■ **Supplied records**:
-=-=-

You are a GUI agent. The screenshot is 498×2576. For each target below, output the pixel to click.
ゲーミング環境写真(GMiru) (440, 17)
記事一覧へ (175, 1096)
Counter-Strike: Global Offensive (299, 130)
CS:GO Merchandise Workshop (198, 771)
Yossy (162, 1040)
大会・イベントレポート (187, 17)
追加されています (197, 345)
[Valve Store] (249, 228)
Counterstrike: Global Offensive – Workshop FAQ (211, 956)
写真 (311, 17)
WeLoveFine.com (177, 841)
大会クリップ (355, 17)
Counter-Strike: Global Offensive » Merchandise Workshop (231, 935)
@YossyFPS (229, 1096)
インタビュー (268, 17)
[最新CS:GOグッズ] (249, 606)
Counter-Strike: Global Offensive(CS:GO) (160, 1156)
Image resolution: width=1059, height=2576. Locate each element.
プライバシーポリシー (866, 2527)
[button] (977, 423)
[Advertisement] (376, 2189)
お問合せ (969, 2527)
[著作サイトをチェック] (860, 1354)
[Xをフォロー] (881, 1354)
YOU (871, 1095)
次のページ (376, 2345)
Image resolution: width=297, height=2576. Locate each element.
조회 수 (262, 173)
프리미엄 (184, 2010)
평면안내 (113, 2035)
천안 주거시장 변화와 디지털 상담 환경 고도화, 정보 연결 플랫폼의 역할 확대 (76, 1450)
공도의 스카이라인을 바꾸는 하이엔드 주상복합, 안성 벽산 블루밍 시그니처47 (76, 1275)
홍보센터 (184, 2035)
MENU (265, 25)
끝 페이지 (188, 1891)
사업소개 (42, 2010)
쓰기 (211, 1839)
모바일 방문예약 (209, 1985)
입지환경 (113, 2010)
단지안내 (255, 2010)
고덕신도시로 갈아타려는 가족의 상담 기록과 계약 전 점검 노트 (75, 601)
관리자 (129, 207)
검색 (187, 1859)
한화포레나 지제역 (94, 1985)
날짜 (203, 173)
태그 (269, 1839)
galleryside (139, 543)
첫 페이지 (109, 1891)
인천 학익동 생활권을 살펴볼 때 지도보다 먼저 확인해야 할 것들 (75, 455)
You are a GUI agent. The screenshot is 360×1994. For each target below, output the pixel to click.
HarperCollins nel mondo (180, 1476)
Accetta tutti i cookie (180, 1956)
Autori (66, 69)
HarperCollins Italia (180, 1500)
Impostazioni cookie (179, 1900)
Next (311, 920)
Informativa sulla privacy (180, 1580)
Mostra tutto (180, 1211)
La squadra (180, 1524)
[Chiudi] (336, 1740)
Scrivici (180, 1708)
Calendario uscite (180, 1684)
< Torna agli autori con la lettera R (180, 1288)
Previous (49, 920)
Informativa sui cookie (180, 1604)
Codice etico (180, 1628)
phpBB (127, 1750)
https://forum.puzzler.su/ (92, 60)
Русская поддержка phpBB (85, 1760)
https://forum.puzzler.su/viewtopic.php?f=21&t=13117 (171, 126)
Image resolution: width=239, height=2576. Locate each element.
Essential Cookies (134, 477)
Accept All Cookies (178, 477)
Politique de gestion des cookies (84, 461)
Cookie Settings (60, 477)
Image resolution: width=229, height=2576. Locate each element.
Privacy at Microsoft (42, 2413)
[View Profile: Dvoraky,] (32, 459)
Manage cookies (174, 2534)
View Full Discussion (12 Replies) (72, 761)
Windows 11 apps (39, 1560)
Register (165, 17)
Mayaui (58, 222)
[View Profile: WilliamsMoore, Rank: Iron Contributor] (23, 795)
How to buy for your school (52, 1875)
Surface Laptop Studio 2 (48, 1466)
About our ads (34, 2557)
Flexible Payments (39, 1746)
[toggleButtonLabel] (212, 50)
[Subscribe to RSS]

-=-=-

■ **What is being asked**:
Return the listing word for word.

■ **Solution to this task**:
You are a GUI agent. The screenshot is 498×2576. For each target below, output the pixel to click.
ゲーミング環境写真(GMiru) (440, 17)
記事一覧へ (175, 1096)
Counter-Strike: Global Offensive (299, 130)
CS:GO Merchandise Workshop (198, 771)
Yossy (162, 1040)
大会・イベントレポート (187, 17)
追加されています (197, 345)
[Valve Store] (249, 228)
Counterstrike: Global Offensive – Workshop FAQ (211, 956)
写真 (311, 17)
WeLoveFine.com (177, 841)
大会クリップ (355, 17)
Counter-Strike: Global Offensive » Merchandise Workshop (231, 935)
@YossyFPS (229, 1096)
インタビュー (268, 17)
[最新CS:GOグッズ] (249, 606)
Counter-Strike: Global Offensive(CS:GO) (160, 1156)
Image resolution: width=1059, height=2576. Locate each element.
プライバシーポリシー (866, 2527)
[button] (977, 423)
[Advertisement] (376, 2189)
お問合せ (969, 2527)
[著作サイトをチェック] (860, 1354)
[Xをフォロー] (881, 1354)
YOU (871, 1095)
次のページ (376, 2345)
Image resolution: width=297, height=2576. Locate each element.
조회 수 (262, 173)
프리미엄 (184, 2010)
평면안내 (113, 2035)
천안 주거시장 변화와 디지털 상담 환경 고도화, 정보 연결 플랫폼의 역할 확대 (76, 1450)
공도의 스카이라인을 바꾸는 하이엔드 주상복합, 안성 벽산 블루밍 시그니처47 (76, 1275)
홍보센터 (184, 2035)
MENU (265, 25)
끝 페이지 (188, 1891)
사업소개 (42, 2010)
쓰기 (211, 1839)
모바일 방문예약 (209, 1985)
입지환경 (113, 2010)
단지안내 (255, 2010)
고덕신도시로 갈아타려는 가족의 상담 기록과 계약 전 점검 노트 (75, 601)
관리자 (129, 207)
검색 (187, 1859)
한화포레나 지제역 (94, 1985)
날짜 (203, 173)
태그 (269, 1839)
galleryside (139, 543)
첫 페이지 (109, 1891)
인천 학익동 생활권을 살펴볼 때 지도보다 먼저 확인해야 할 것들 (75, 455)
You are a GUI agent. The screenshot is 360×1994. For each target below, output the pixel to click.
HarperCollins nel mondo (180, 1476)
Accetta tutti i cookie (180, 1956)
Autori (66, 69)
HarperCollins Italia (180, 1500)
Impostazioni cookie (179, 1900)
Next (311, 920)
Informativa sulla privacy (180, 1580)
Mostra tutto (180, 1211)
La squadra (180, 1524)
[Chiudi] (336, 1740)
Scrivici (180, 1708)
Calendario uscite (180, 1684)
< Torna agli autori con la lettera R (180, 1288)
Previous (49, 920)
Informativa sui cookie (180, 1604)
Codice etico (180, 1628)
phpBB (127, 1750)
https://forum.puzzler.su/ (92, 60)
Русская поддержка phpBB (85, 1760)
https://forum.puzzler.su/viewtopic.php?f=21&t=13117 (171, 126)
Image resolution: width=239, height=2576. Locate each element.
Essential Cookies (134, 477)
Accept All Cookies (178, 477)
Politique de gestion des cookies (84, 461)
Cookie Settings (60, 477)
Image resolution: width=229, height=2576. Locate each element.
Privacy at Microsoft (42, 2413)
[View Profile: Dvoraky,] (32, 459)
Manage cookies (174, 2534)
View Full Discussion (12 Replies) (72, 761)
Windows 11 apps (39, 1560)
Register (165, 17)
Mayaui (58, 222)
[View Profile: WilliamsMoore, Rank: Iron Contributor] (23, 795)
How to buy for your school (52, 1875)
Surface Laptop Studio 2 (48, 1466)
About our ads (34, 2557)
Flexible Payments (39, 1746)
[toggleButtonLabel] (212, 50)
[Subscribe to RSS]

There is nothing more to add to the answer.